▶ **What you are asked to do**:
Copy out every line of the entries below word for word, leaving out the pictures.
— START Input records —
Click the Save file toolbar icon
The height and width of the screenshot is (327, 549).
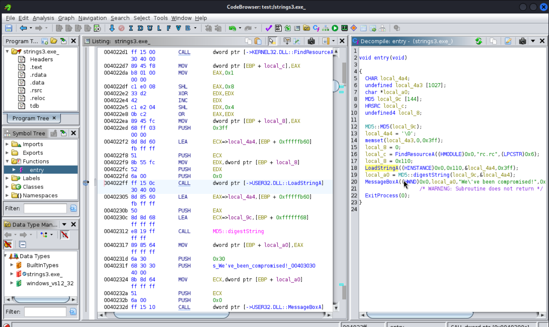coord(9,28)
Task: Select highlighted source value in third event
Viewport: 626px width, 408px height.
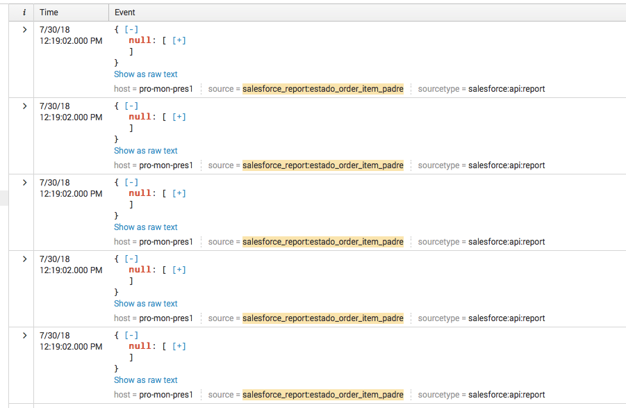Action: pos(322,242)
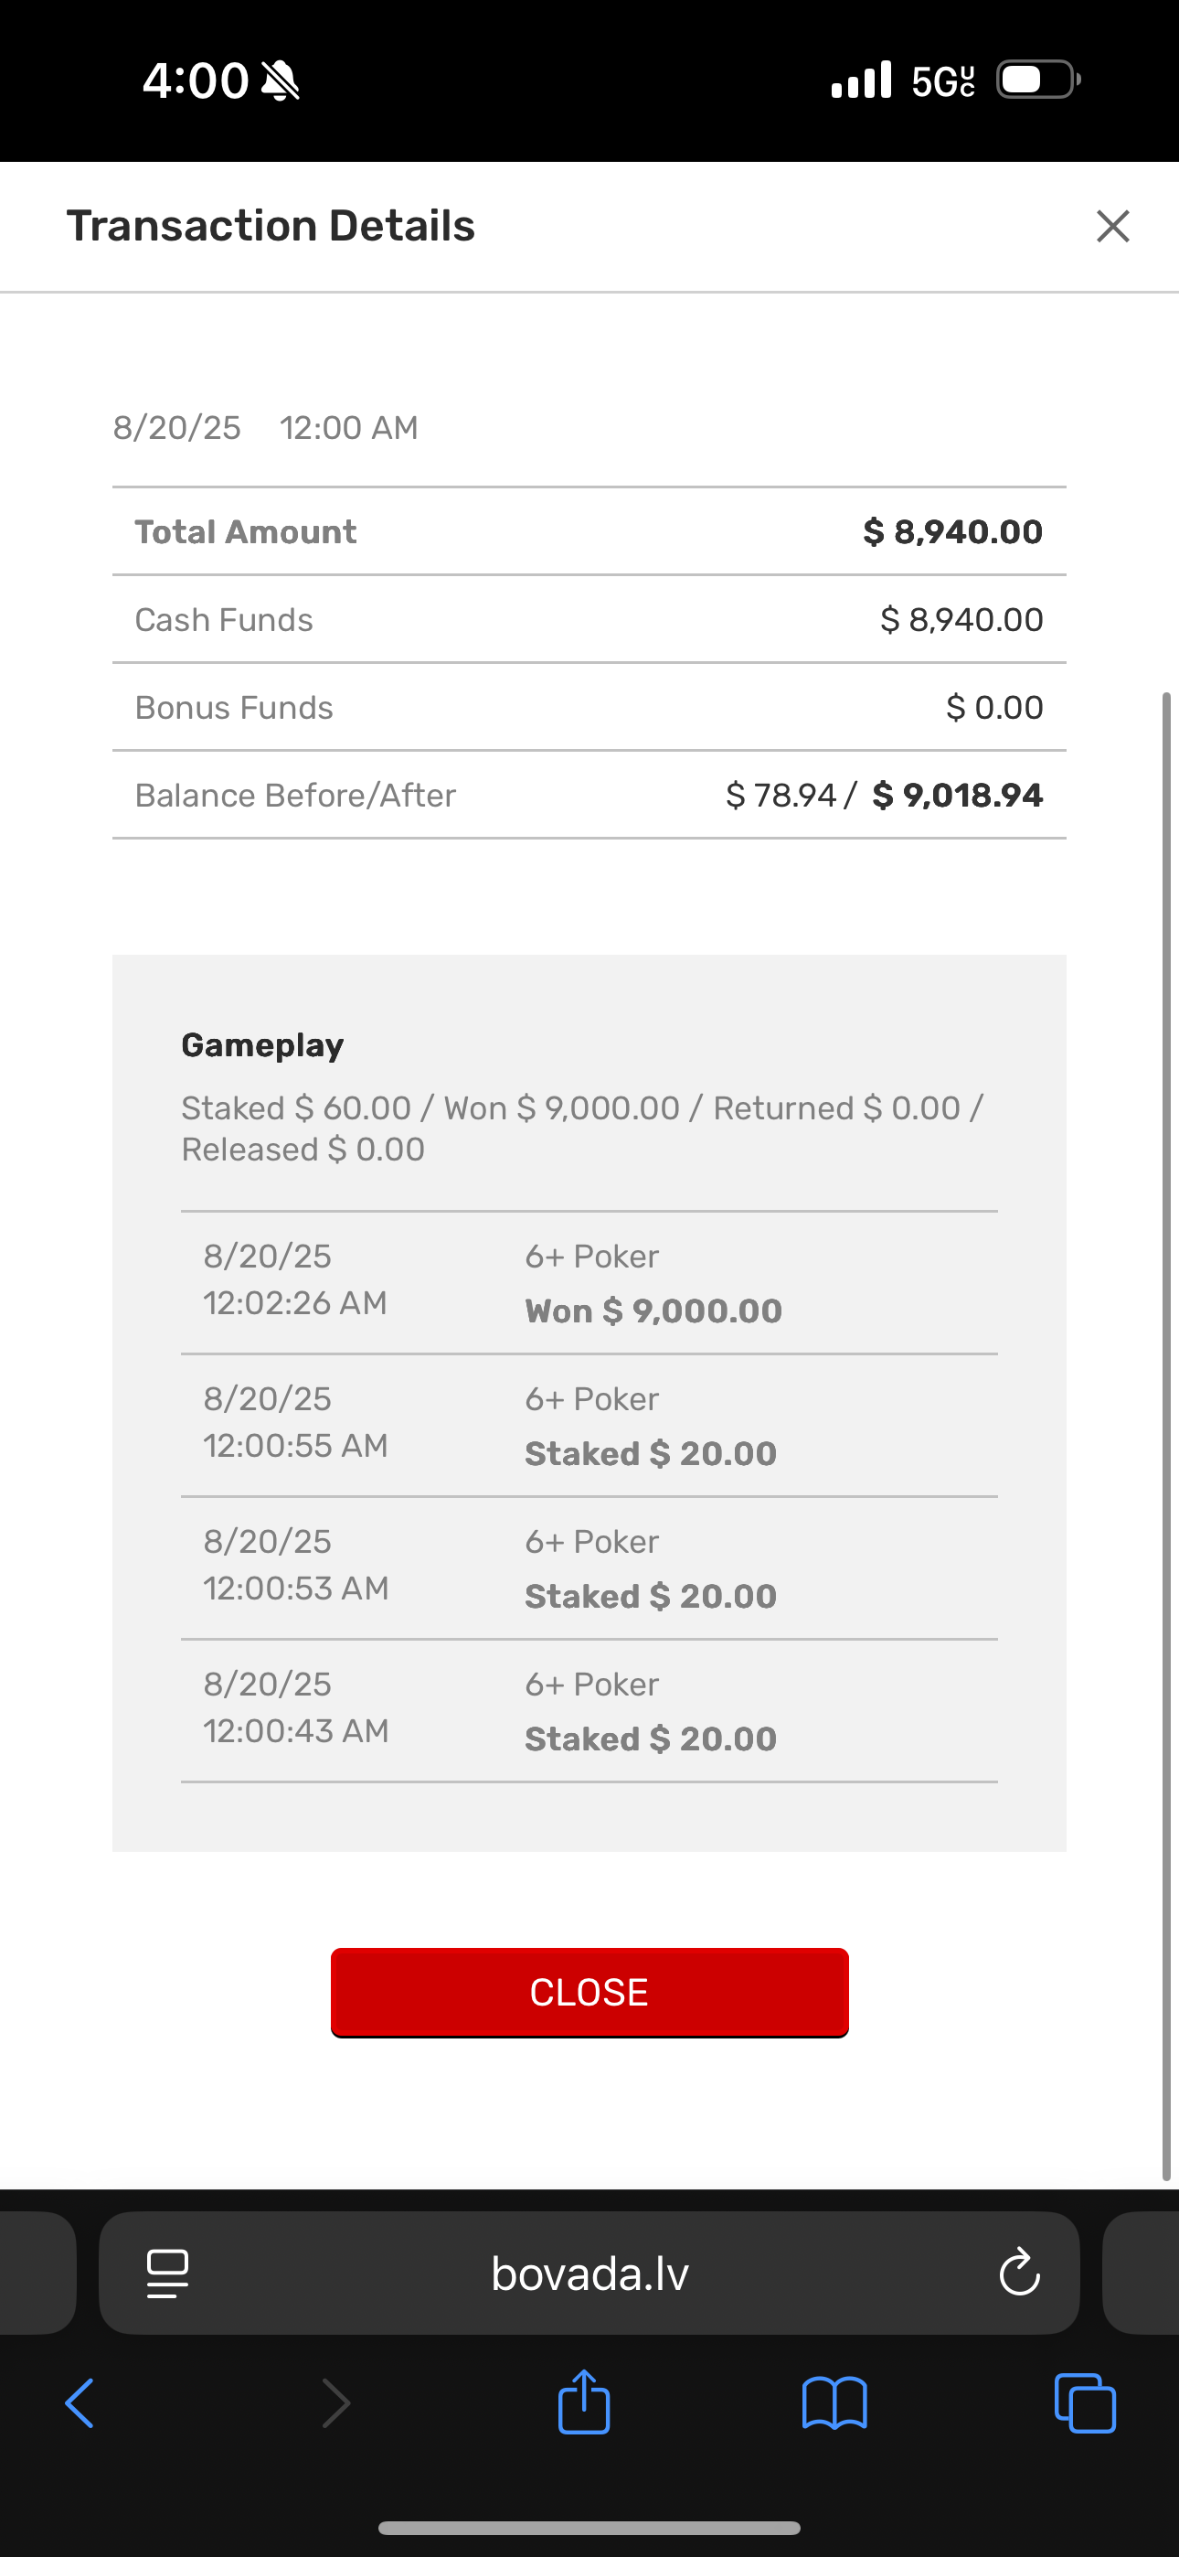
Task: Tap Safari's forward arrow
Action: click(336, 2403)

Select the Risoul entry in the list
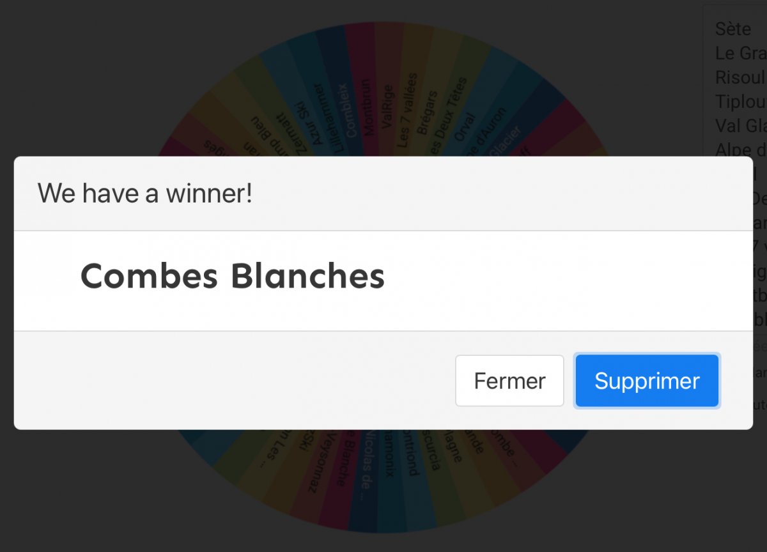(740, 77)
— END Input records —
▶ **Response to the task**:
Click the Save file toolbar icon
The height and width of the screenshot is (327, 549).
coord(9,28)
Task: Select highlighted source value in third event
Viewport: 626px width, 408px height.
Action: pos(322,242)
Task: Tap Safari's forward arrow
Action: click(336, 2403)

Select the Risoul entry in the list
(740, 77)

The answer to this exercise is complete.